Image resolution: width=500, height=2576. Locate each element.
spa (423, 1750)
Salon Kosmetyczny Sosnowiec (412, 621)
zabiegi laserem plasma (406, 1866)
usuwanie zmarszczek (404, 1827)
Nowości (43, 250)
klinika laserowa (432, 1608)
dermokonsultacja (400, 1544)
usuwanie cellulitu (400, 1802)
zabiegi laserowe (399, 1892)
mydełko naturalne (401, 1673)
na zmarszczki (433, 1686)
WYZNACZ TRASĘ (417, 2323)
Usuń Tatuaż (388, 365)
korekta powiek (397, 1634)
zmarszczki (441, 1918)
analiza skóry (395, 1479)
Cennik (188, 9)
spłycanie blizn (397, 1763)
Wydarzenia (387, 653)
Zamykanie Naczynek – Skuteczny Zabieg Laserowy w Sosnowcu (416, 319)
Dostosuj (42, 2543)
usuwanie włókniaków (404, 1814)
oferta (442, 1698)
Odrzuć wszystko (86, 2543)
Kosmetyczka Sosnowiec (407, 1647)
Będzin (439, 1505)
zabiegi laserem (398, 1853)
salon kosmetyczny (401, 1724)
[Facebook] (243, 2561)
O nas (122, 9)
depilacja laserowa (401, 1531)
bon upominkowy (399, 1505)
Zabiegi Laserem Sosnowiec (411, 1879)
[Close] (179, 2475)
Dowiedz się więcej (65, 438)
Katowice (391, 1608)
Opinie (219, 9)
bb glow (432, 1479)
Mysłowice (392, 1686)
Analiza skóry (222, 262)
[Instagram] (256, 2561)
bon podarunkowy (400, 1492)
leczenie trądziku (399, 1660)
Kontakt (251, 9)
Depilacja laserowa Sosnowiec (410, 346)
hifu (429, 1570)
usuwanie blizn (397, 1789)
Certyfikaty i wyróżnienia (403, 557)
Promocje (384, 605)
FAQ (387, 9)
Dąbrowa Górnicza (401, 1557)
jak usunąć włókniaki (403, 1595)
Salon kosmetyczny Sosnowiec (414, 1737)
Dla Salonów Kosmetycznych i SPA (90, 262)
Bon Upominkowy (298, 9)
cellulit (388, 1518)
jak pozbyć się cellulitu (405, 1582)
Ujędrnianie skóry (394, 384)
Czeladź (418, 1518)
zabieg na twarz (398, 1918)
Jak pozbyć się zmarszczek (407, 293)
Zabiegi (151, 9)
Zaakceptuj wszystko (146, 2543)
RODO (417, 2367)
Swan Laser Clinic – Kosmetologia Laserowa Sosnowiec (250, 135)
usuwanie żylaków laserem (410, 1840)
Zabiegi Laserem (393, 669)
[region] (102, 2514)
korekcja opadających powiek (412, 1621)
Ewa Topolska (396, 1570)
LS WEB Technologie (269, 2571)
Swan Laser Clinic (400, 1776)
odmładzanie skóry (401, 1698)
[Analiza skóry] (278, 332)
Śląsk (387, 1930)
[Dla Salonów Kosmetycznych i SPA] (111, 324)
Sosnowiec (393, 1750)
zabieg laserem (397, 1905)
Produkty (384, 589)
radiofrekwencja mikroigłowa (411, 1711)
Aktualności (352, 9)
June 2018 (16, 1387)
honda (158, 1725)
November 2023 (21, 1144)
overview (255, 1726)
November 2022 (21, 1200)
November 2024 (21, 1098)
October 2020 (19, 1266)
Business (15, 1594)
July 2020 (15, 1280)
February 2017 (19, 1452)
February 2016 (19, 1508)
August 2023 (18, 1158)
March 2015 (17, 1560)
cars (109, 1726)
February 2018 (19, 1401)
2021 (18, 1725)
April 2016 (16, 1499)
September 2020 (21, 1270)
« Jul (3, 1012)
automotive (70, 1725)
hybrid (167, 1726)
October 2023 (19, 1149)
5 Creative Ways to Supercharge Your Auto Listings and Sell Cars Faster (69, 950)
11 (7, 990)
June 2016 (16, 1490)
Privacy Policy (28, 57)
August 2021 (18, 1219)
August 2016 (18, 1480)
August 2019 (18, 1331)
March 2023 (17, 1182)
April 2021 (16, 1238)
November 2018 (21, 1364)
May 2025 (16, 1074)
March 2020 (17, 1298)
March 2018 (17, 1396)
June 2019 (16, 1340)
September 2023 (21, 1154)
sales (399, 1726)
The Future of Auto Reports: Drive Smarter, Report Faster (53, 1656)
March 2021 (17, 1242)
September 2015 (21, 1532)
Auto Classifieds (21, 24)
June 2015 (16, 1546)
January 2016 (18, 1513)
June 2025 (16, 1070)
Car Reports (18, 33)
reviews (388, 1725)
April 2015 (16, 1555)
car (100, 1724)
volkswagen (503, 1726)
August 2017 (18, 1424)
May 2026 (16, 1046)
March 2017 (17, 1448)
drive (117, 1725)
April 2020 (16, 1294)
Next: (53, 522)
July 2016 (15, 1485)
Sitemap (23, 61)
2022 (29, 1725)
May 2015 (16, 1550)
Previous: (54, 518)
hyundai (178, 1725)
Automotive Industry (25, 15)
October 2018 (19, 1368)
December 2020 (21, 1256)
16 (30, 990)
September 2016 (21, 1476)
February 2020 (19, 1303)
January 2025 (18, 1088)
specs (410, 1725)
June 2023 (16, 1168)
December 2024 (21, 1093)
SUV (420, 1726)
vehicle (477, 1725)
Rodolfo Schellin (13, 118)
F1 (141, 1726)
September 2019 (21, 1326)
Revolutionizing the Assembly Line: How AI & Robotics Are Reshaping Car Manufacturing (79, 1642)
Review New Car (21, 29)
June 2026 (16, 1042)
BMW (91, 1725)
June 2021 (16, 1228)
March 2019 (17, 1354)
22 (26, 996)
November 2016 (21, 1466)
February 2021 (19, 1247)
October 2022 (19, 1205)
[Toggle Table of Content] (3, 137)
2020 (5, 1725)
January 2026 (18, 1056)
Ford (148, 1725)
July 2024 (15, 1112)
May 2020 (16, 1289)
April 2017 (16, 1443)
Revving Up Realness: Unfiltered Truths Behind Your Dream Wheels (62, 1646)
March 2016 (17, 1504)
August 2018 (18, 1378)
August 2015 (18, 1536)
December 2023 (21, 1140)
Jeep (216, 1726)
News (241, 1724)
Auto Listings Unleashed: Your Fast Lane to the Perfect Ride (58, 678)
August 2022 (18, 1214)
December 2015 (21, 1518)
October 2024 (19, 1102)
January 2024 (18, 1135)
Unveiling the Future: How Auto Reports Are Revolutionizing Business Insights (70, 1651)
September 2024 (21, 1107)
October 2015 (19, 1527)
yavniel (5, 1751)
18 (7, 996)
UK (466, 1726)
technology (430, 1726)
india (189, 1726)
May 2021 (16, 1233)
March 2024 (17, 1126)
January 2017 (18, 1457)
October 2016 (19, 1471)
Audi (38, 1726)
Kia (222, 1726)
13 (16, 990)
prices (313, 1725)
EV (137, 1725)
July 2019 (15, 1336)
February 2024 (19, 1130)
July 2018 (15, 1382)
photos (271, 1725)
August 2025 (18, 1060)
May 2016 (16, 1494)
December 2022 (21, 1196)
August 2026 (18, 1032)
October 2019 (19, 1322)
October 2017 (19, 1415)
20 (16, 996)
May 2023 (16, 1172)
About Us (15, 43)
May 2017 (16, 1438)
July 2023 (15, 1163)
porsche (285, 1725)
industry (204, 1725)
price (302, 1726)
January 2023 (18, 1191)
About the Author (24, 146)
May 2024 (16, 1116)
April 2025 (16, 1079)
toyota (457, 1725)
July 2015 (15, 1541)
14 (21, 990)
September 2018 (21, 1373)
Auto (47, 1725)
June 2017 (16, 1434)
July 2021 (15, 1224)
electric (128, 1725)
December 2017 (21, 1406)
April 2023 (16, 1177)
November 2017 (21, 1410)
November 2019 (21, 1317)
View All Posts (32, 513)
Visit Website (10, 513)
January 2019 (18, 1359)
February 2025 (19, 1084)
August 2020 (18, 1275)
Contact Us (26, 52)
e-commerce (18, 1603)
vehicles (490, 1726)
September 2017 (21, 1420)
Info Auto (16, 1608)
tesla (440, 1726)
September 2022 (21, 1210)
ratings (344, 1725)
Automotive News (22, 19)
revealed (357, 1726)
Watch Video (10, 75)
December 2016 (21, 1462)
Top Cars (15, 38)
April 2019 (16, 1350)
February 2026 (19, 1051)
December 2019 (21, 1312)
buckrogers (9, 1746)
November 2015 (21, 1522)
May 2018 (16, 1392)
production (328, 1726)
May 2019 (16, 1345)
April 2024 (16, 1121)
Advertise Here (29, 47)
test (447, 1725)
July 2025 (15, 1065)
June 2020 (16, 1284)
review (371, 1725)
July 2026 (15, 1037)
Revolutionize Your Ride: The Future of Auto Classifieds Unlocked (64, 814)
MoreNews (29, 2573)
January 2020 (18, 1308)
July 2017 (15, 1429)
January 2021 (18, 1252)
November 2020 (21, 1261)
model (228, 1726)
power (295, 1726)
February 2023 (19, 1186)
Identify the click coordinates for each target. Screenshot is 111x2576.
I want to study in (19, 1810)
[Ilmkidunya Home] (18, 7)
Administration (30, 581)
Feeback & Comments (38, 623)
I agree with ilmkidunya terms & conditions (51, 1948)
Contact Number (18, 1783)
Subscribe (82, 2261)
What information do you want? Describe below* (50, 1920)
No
┄┄┄┄┄┄┄┄┄┄
What needs to be done —
Could you reproduce, exactly, every line above from the line with "Review New Car (21, 29)" to the line with "April 2017 (16, 1443)", and no other line? Both ends count.

Result of the task —
Review New Car (21, 29)
June 2026 (16, 1042)
BMW (91, 1725)
June 2021 (16, 1228)
March 2019 (17, 1354)
22 (26, 996)
November 2016 (21, 1466)
February 2021 (19, 1247)
October 2022 (19, 1205)
[Toggle Table of Content] (3, 137)
2020 (5, 1725)
January 2026 (18, 1056)
Ford (148, 1725)
July 2024 (15, 1112)
May 2020 (16, 1289)
April 2017 (16, 1443)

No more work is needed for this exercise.